_WHAT IS REQUIRED:_ Write out the film review again, starting with "Although Killers of" and going on through "the United States.", and swap "atrocities" for "crimes".

_SOURCE EXTRACT:_
----------

Review: Killers of the Flower Moon (2023)

Updated: Nov 1, 2023

Picture it: A John Wayne-type is protecting a picture-perfect blonde-haired, blue-eyed family on the prairie. Their caravan is surrounded by marauding Native Americans hounding for blood. The John Wayne’s of this story, the strong silent types eventually come out on top, protecting their values from their potential murderers - killing and chasing them back to the godless plains with which white America is fighting so hard to win. It’s what all the movies from the golden age of Hollywood would show us - an image of what the West was and how it was finally won through heroism and honour over the bloodthirsty, simple savage. The truth in how the West was really won is obviously not as cut and dry. Violence, dishonour, and well, genocide carved the frontier into what is now America as we know it.

Although Killers of the Flower Moon takes place after the Western age (1865-1900), it still has the lingering effects of that battle, that war for the West – the strangulation of the Indigenous Americans as they well and truly have become unwelcome outsiders in their own land. Although there are accounts of the atrocities committed over the years on American soil, there is an alarming number of cases and events where these events have been brushed aside and swept away from people’s collective memory and understanding of what happened in the United States.

Based on David Grann’s book, Killers of the Flower Moon looks at a baffling, unknown point in America’s history known as The Reign of Terror, where some sixty (reports suggest a most likely number well into the hundreds) members of the Osage tribe were murdered from the 1910’s to 1930’s in order to gain access to the fortunes and headrights they had gained from the oil discovered on their lands. This shocking series of frauds and murders also led to the birth of the FBI as the Osage had to literally beg and plead with the US government to send help before they’re all but wiped out from the face of the Earth.

As impactful as the book was in raising awareness of this shocking point in American history, one that had come and gone out of the country’s collective memory, nothing raises awareness quite like film and television. Its influence is more widely felt because let’s face it, that’s how most of us consume information these days. Take for instance HBO’s Watchmen (2019). Instead of just being a mini-series sequel to the legendary graphic novel of the same name by Alan Moore and Dave Gibbons (which in turn isn’t a comic book just about superheroes), it (among other things) also reckoned with America’s nationalist and racist past, present and probable future in shocking and interesting new ways. Through these themes, it drew attention to another tragic footnote in the United States of America’s short, bloody history: The Tulsa Massacre. Over the course of two days in 1921, the KKK killed, attacked and destroyed most of the Greenwood District in Tulsa, Oklahoma which was known as the Black Wall Street. But until Watchmen’s depiction or let’s say, revisit of it, almost no one was aware of it. They don’t teach it in schools. Even African American cast members of the show were unaware of what is one of the worst terrorist attacks ever on American soil. Despite being a fictional show about superheroes, Watchmen and the creators behind it, went above and beyond to educate its viewers on a vital piece of history that was unfortunately forgotten and swept aside because it isn’t a favourable narrative in the land of the free. Since then, there have been plenty of documentaries and programs educating people on it so that it may never be brushed aside so casually ever again. Killers of the Flower Moon will and already has done that for the Osage – an uncomfortable, unblinking eye that looks to expose sheer social and racial injustices Indigenous Americans have had to endure for so long at the hands of greedy, hateful men. And unfortunately, still experience it to this day.

----------

_RECORDED DATA:_
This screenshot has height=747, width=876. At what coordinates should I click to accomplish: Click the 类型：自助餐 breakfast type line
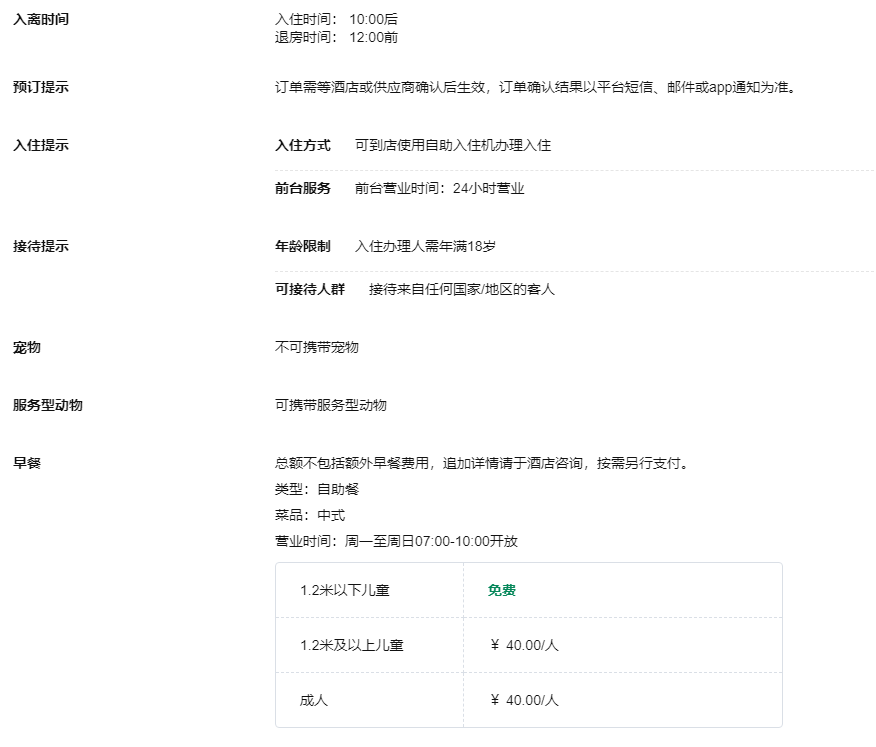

----------

_ANSWER FOR THIS EXERCISE:_
Although Killers of the Flower Moon takes place after the Western age (1865-1900), it still has the lingering effects of that battle, that war for the West – the strangulation of the Indigenous Americans as they well and truly have become unwelcome outsiders in their own land. Although there are accounts of the crimes committed over the years on American soil, there is an alarming number of cases and events where these events have been brushed aside and swept away from people’s collective memory and understanding of what happened in the United States.